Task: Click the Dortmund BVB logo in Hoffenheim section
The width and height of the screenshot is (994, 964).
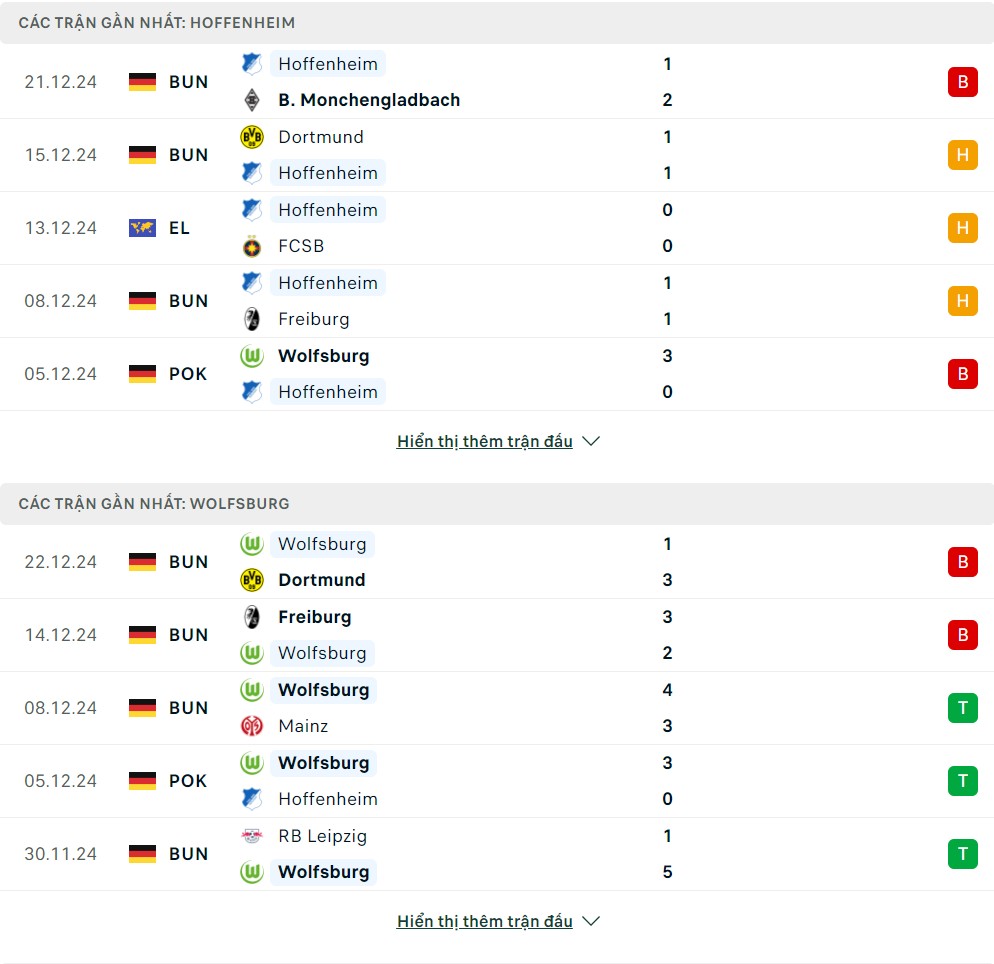Action: [x=252, y=137]
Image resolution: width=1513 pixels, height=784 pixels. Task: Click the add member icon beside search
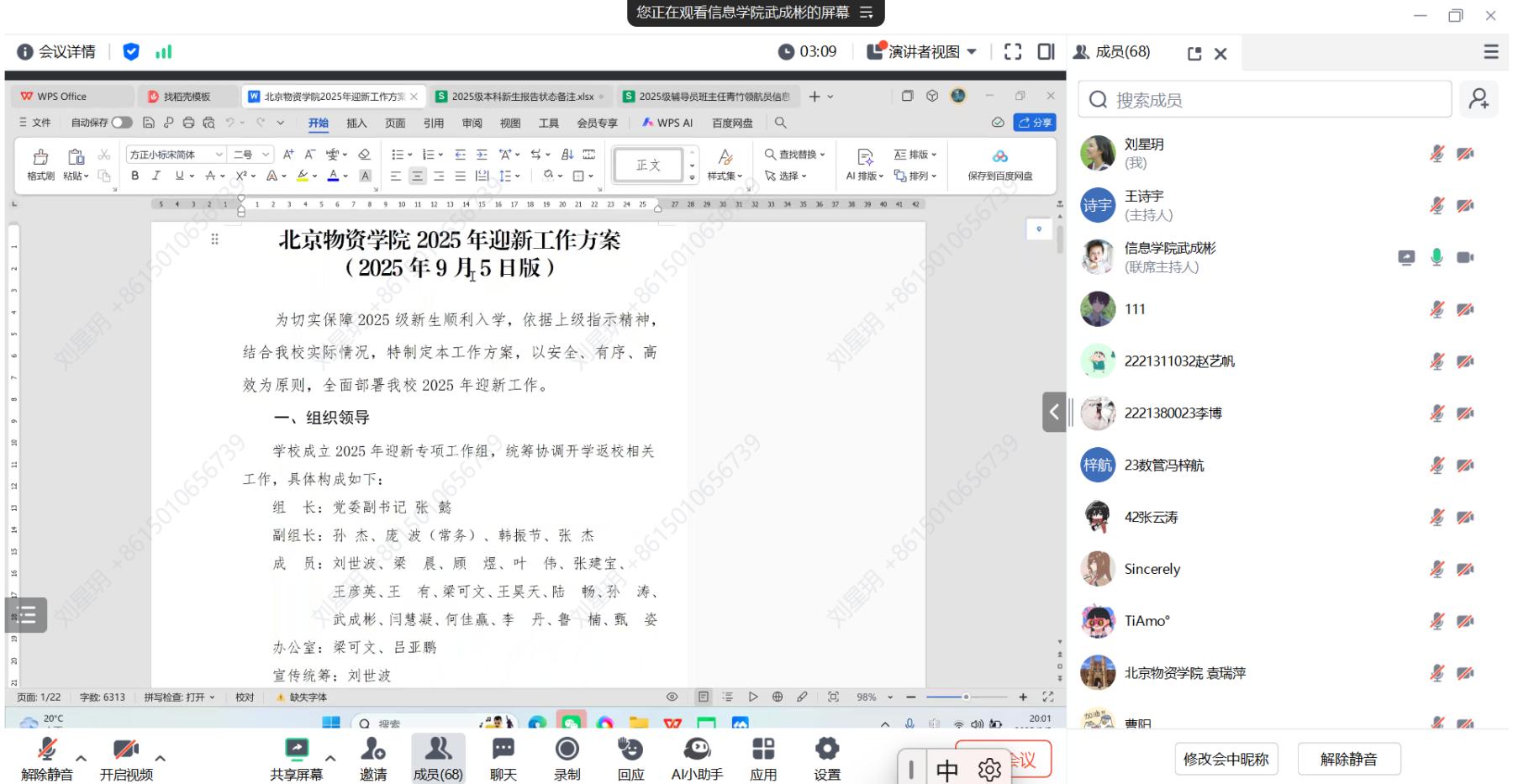point(1478,99)
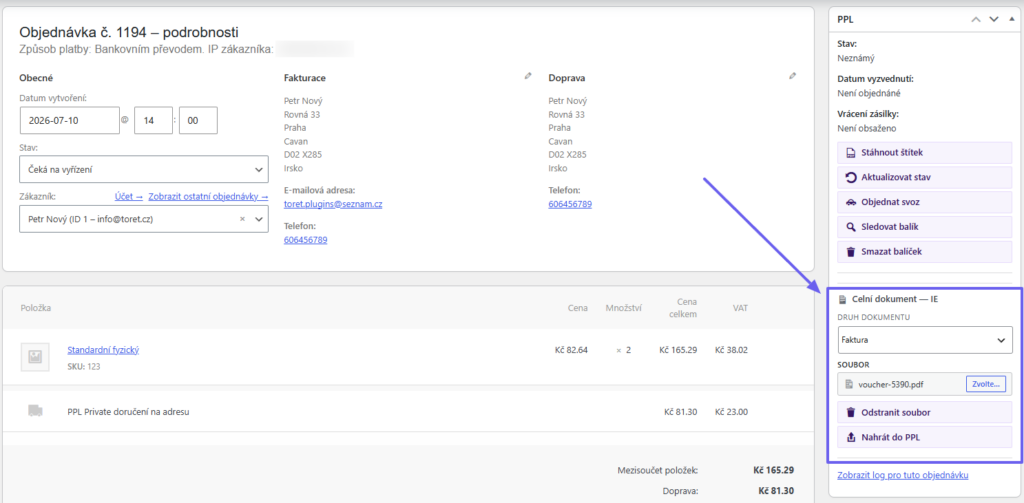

_Exercise goal:_ Please put all of the rows above into a numbered list, skipping blank lines and leaving the pictures out.

_Written reply:_
1. Task: Click the Dortmund BVB logo in Hoffenheim section
2. The width and height of the screenshot is (994, 964).
3. Action: [x=252, y=137]
4. Image resolution: width=1513 pixels, height=784 pixels. Task: Click the add member icon beside search
5. point(1478,99)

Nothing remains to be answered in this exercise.